▶ What the task requires:
Beginning with the line that contains "Task: Click the coupon", output each line below exactly through the last one, both included, and nothing else.

▶ Data listing:
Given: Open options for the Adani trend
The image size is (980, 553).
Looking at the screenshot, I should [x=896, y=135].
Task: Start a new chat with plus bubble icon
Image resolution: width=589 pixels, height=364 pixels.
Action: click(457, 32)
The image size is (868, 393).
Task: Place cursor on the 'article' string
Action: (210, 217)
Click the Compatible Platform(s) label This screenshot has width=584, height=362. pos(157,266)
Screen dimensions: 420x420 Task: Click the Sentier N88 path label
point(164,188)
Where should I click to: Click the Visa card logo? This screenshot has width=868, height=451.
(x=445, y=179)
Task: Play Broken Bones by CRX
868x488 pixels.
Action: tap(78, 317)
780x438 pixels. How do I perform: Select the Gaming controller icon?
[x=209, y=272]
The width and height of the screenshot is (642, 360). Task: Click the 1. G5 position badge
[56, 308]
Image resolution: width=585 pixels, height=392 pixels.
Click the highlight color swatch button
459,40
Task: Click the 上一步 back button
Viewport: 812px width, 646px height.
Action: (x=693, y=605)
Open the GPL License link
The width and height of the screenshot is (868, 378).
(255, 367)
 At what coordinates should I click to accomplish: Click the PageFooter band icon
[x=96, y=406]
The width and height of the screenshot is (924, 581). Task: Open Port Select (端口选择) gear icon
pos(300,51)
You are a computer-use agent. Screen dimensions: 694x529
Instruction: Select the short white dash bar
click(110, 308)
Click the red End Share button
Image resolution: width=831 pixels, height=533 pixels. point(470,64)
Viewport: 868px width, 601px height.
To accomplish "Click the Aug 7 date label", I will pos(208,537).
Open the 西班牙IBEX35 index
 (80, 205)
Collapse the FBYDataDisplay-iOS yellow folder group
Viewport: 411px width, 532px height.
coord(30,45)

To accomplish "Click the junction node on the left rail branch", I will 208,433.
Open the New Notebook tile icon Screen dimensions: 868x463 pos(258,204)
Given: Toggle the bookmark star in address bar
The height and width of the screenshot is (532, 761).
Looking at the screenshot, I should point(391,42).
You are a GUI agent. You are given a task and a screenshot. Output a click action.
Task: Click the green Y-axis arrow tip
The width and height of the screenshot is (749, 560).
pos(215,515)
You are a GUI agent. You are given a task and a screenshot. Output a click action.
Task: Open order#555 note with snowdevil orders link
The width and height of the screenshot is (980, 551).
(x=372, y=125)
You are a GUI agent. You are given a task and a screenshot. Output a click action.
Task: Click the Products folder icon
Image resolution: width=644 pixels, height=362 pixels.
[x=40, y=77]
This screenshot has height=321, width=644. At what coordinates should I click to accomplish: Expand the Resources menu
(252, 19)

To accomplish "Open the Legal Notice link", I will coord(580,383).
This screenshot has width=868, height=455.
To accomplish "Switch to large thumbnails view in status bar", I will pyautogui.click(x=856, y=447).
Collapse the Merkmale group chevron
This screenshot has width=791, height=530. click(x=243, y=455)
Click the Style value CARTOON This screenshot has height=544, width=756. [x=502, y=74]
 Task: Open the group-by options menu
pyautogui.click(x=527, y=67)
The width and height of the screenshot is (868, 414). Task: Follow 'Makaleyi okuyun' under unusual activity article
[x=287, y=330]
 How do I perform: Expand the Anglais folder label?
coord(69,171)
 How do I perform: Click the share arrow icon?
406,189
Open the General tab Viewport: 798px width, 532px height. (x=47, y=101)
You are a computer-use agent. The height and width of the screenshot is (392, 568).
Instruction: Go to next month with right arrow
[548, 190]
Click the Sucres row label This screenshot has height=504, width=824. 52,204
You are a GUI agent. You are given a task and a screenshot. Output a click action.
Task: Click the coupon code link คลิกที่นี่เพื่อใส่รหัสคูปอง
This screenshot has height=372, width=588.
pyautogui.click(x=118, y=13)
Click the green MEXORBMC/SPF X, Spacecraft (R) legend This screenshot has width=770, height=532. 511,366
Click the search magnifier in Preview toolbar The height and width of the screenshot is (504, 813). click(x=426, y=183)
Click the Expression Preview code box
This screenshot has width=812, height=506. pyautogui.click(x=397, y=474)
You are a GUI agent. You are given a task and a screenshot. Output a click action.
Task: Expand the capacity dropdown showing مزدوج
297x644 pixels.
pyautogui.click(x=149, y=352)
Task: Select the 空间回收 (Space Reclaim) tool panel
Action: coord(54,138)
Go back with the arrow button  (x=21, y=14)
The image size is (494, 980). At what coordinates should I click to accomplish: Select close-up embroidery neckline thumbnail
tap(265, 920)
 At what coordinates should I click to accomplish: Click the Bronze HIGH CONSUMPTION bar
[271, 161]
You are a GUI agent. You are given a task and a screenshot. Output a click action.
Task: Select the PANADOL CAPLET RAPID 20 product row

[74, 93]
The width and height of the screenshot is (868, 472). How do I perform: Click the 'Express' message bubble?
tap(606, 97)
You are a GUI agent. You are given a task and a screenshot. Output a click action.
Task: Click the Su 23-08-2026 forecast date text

▶ Result:
Task: Click the coupon code link คลิกที่นี่เพื่อใส่รหัสคูปอง
This screenshot has height=372, width=588.
pyautogui.click(x=118, y=13)
Click the green MEXORBMC/SPF X, Spacecraft (R) legend This screenshot has width=770, height=532. 511,366
Click the search magnifier in Preview toolbar The height and width of the screenshot is (504, 813). click(x=426, y=183)
Click the Expression Preview code box
This screenshot has width=812, height=506. pyautogui.click(x=397, y=474)
You are a GUI agent. You are given a task and a screenshot. Output a click action.
Task: Expand the capacity dropdown showing مزدوج
297x644 pixels.
pyautogui.click(x=149, y=352)
Task: Select the 空间回收 (Space Reclaim) tool panel
Action: coord(54,138)
Go back with the arrow button  (x=21, y=14)
The image size is (494, 980). At what coordinates should I click to accomplish: Select close-up embroidery neckline thumbnail
tap(265, 920)
 At what coordinates should I click to accomplish: Click the Bronze HIGH CONSUMPTION bar
[271, 161]
You are a GUI agent. You are given a task and a screenshot. Output a click action.
Task: Select the PANADOL CAPLET RAPID 20 product row

[74, 93]
The width and height of the screenshot is (868, 472). How do I perform: Click the 'Express' message bubble?
tap(606, 97)
You are a GUI agent. You are given a task and a screenshot. Output a click action.
Task: Click the Su 23-08-2026 forecast date text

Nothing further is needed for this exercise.